In late 2012, AI scientists first figured out how to get neural networks to “see.” They proved that software designed to loosely mimic the human brain could dramatically improve existing computer-vision systems. The field has since learned how to get neural networks to imitate the way we reason, hear, speak, and write.
But while AI has grown remarkably human-like—even superhuman—at achieving a specific task, it still doesn’t capture the flexibility of the human brain. We can learn skills in one context and apply them to another. By contrast, though DeepMind’s game-playing algorithm AlphaGo can beat the world’s best Go masters, it can’t extend that strategy beyond the board. Deep-learning algorithms, in other words, are masters at picking up patterns, but they cannot understand and adapt to a changing world.
Researchers have many hypotheses about how this problem might be overcome, but one in particular has gained traction. Children learn about the world by sensing and talking about it. The combination seems key. As kids begin to associate words with sights, sounds, and other sensory information, they are able to describe more and more complicated phenomena and dynamics, tease apart what is causal from what reflects only correlation, and construct a sophisticated model of the world. That model then helps them navigate unfamiliar environments and put new knowledge and experiences in context.
AI systems, on the other hand, are built to do only one of these things at a time. Computer-vision and audio-recognition algorithms can sense things but cannot use language to describe them. A natural-language model can manipulate words, but the words are detached from any sensory reality. If senses and language were combined to give an AI a more human-like way to gather and process new information, could it finally develop something like an understanding of the world?
The hope is that these “multimodal” systems, with access to both the sensory and linguistic “modes” of human intelligence, should give rise to a more robust kind of AI that can adapt more easily to new situations or problems. Such algorithms could then help us tackle more complex problems, or be ported into robots that can communicate and collaborate with us in our daily life.
New advances in language-processing algorithms like OpenAI’s GPT-3 have helped. Researchers now understand how to replicate language manipulation well enough to make combining it with sensing capabilities more potentially fruitful. To start with, they are using the very first sensing capability the field achieved: computer vision. The results are simple bimodal models, or visual-language AI.
In the past year, there have been several exciting results in this area.

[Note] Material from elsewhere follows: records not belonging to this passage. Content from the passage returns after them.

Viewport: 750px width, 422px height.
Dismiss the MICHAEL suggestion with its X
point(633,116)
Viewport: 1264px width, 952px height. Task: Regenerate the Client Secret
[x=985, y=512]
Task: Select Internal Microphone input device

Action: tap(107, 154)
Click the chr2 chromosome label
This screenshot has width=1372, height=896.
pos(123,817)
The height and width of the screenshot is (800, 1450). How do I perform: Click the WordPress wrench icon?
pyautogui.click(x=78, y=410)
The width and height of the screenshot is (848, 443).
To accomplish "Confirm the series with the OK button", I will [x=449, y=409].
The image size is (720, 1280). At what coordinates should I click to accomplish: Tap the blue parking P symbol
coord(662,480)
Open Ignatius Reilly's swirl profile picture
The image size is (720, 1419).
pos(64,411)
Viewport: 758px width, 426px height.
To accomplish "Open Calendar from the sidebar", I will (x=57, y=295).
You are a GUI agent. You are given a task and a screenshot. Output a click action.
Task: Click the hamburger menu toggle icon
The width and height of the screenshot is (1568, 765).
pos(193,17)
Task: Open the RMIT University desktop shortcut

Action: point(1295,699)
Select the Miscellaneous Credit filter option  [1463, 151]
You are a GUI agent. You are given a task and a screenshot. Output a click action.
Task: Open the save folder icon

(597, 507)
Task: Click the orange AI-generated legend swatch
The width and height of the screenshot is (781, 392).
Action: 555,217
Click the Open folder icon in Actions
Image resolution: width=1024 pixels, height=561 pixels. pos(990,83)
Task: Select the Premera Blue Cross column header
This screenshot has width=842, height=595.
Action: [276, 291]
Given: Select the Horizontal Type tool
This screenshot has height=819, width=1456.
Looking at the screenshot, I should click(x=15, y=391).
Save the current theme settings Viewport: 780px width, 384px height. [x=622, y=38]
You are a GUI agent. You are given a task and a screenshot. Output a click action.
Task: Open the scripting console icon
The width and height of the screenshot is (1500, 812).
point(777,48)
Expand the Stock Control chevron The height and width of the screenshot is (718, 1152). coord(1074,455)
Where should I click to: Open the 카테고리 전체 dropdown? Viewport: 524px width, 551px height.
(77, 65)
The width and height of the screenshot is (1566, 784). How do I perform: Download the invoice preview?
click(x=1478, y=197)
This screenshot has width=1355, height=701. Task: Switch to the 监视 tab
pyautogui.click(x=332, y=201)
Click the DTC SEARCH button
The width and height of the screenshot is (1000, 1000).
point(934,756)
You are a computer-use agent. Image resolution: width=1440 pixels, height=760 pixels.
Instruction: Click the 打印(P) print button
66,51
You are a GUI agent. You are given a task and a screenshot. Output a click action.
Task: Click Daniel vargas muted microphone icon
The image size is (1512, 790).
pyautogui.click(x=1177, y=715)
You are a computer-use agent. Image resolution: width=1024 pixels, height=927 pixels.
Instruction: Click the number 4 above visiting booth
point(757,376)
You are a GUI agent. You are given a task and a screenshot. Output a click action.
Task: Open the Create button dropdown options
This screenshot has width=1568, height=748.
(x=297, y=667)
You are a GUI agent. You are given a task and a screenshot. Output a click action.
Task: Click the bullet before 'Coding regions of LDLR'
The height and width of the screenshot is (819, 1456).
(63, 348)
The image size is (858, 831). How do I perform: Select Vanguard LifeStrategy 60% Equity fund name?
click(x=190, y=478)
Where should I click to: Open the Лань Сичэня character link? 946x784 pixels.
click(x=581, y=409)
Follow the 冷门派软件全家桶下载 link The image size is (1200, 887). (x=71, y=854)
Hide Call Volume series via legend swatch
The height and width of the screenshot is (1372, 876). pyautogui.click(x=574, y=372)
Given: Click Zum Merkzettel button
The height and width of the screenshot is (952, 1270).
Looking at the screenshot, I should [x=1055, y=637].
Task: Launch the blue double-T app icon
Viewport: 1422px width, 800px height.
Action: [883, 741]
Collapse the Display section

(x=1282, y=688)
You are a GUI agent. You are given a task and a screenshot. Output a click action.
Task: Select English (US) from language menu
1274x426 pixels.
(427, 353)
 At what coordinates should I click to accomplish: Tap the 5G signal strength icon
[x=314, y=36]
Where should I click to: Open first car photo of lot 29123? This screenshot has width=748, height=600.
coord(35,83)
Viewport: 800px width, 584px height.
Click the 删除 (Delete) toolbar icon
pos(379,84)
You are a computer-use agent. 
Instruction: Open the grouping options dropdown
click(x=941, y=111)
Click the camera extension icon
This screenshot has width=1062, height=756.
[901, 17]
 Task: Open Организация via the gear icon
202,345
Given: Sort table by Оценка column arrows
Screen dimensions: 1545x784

In September, researchers at the Allen Institute for Artificial Intelligence, AI2, created a model that can generate an image from a text caption, demonstrating the algorithm’s ability to associate words with visual information. In November, researchers at the University of North Carolina, Chapel Hill, developed a method that incorporates images into existing language models, which boosted the models’ reading comprehension.
OpenAI then used these ideas to extend GPT-3. At the start of 2021, the lab released two visual-language models. One links the objects in an image to the words that describe them in a caption. The other generates images based on a combination of the concepts it has learned. You can prompt it, for example, to produce “a painting of a capybara sitting in a field at sunrise.” Though it may have never seen this before, it can mix and match what it knows of paintings, capybaras, fields, and sunrises to dream up dozens of examples.
Achieving more flexible intelligence wouldn’t just unlock new AI applications: it would make them safer, too.
More sophisticated multimodal systems will also make possible more advanced robotic assistants (think robot butlers, not just Alexa). The current generation of AI-powered robots primarily use visual data to navigate and interact with their surroundings. That’s good for completing simple tasks in constrained environments, like fulfilling orders in a warehouse. But labs like AI2 are working to add language and incorporate more sensory inputs, like audio and tactile data, so the machines can understand commands and perform more complex operations, like opening a door when someone is knocking.
In the long run, multimodal breakthroughs could help overcome some of AI’s biggest limitations. Experts argue, for example, that its inability to understand the world is also why it can easily fail or be tricked. (An image can be altered in a way that’s imperceptible to humans but makes an AI identify it as something completely different.) Achieving more flexible intelligence wouldn’t just unlock new AI applications: it would make them safer, too. Algorithms that screen résumés wouldn’t treat irrelevant characteristics like gender and race as signs of ability. Self-driving cars wouldn’t lose their bearings in unfamiliar surroundings and crash in the dark or in snowy weather. Multimodal systems might become the first AIs we can really trust with our lives.
ChatGPT is about to revolutionize the economy. We need to decide what that looks like.
When Anton Korinek, an economist at the University of Virginia and a fellow at the Brookings Institution, got access to the new generation of large language models such as ChatGPT, he did what a lot of us did: he began playing around with them to see how they might help his work. He carefully documented their performance in a paper in February, noting how well they handled 25 “use cases,” from brainstorming and editing text (very useful) to coding (pretty good with some help) to doing math (not great).
ChatGPT did explain one of the most fundamental principles in economics incorrectly, says Korinek: “It screwed up really badly.” But the mistake, easily spotted, was quickly forgiven in light of the benefits. “I can tell you that it makes me, as a cognitive worker, more productive,” he says. “Hands down, no question for me that I’m more productive when I use a language model.”
When GPT-4 came out, he tested its performance on the same 25 questions that he documented in February, and it performed far better. There were fewer instances of making stuff up; it also did much better on the math assignments, says Korinek.
Since ChatGPT and other AI bots automate cognitive work, as opposed to physical tasks that require investments in equipment and infrastructure, a boost to economic productivity could happen far more quickly than in past technological revolutions, says Korinek. “I think we may see a greater boost to productivity by the end of the year—certainly by 2024,” he says.
What’s more, he says, in the longer term, the way the AI models can make researchers like himself more productive has the potential to drive technological progress.
That potential of large language models is already turning up in research in the physical sciences. Berend Smit, who runs a chemical engineering lab at EPFL in Lausanne, Switzerland, is an expert on using machine learning to discover new materials. Last year, after one of his graduate students, Kevin Maik Jablonka, showed some interesting results using GPT-3, Smit asked him to demonstrate that GPT-3 is, in fact, useless for the kinds of sophisticated machine-learning studies his group does to predict the properties of compounds.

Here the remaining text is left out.